Les Etats Unis ont averti Israël deux heures avant de lancer une attaque contre une base syrienne qui avait servi à réaliser une attaque chimique contre des civils syriens la journée auparavant, le 4 avril, selon des responsables militaires israéliens.

De hauts-responsables militaires israéliens ont également déclaré aux journalistes lors d’un point-presse organisé mercredi que le président syrien Bashar Assad détient encore jusqu’à trois tonnes d’armes chimiques malgré l’accord qu’il avait donné pour éliminer ces dernières de son pays en 2013, a fait savoir l’Associated Press.

Assad a démenti toute responsabilité dans l’attaque perpétrée à Idlib, un secteur du sud de la Syrie détenu par les rebelles, le 4 avril, dans le cadre de la guerre civile qui déchire le pays depuis six ans.

Au moins 90 civils ont été tués dans cette attaque où a été utilisé du gaz sarin.

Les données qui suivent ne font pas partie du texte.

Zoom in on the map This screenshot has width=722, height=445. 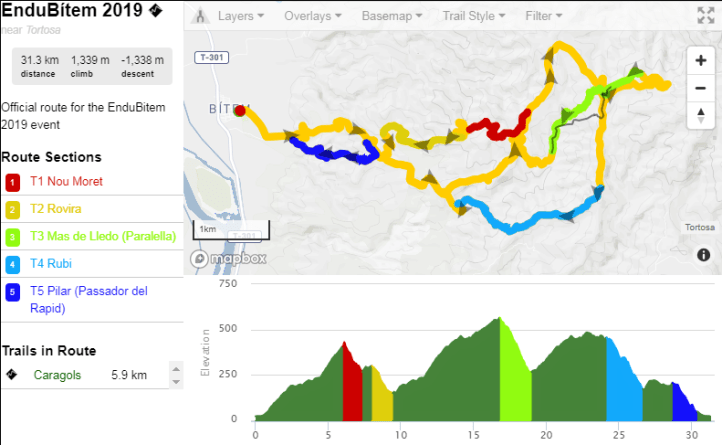[701, 60]
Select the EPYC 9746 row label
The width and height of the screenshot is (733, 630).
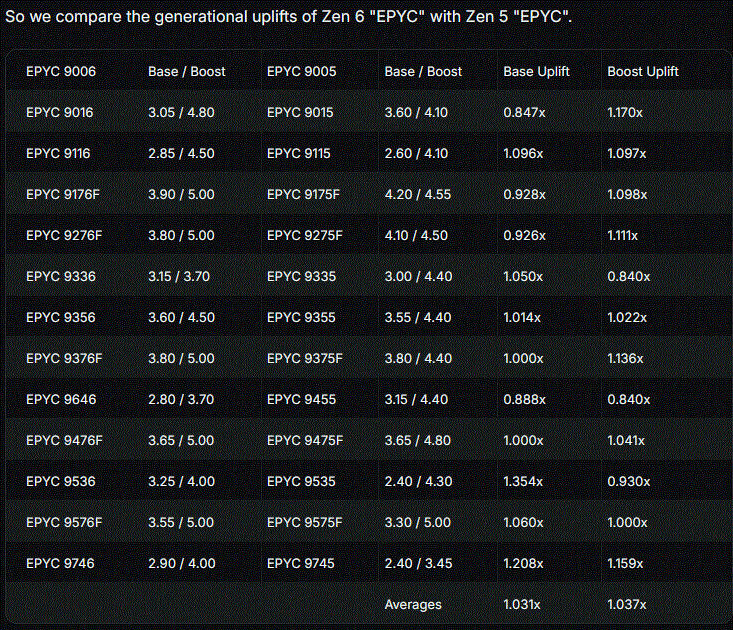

Israël s’est tenu en marge de la guerre civile, même si le pays a accueilli des Syriens blessés – issus des troupes du gouvernement et des rebelles – pour les soigner sur la frontière et que l’état juif a répondu lorsque des roquettes et des tirs d’artillerie provenant du front syrien ont pu s’échouer du côté israélien du plateau du Golan.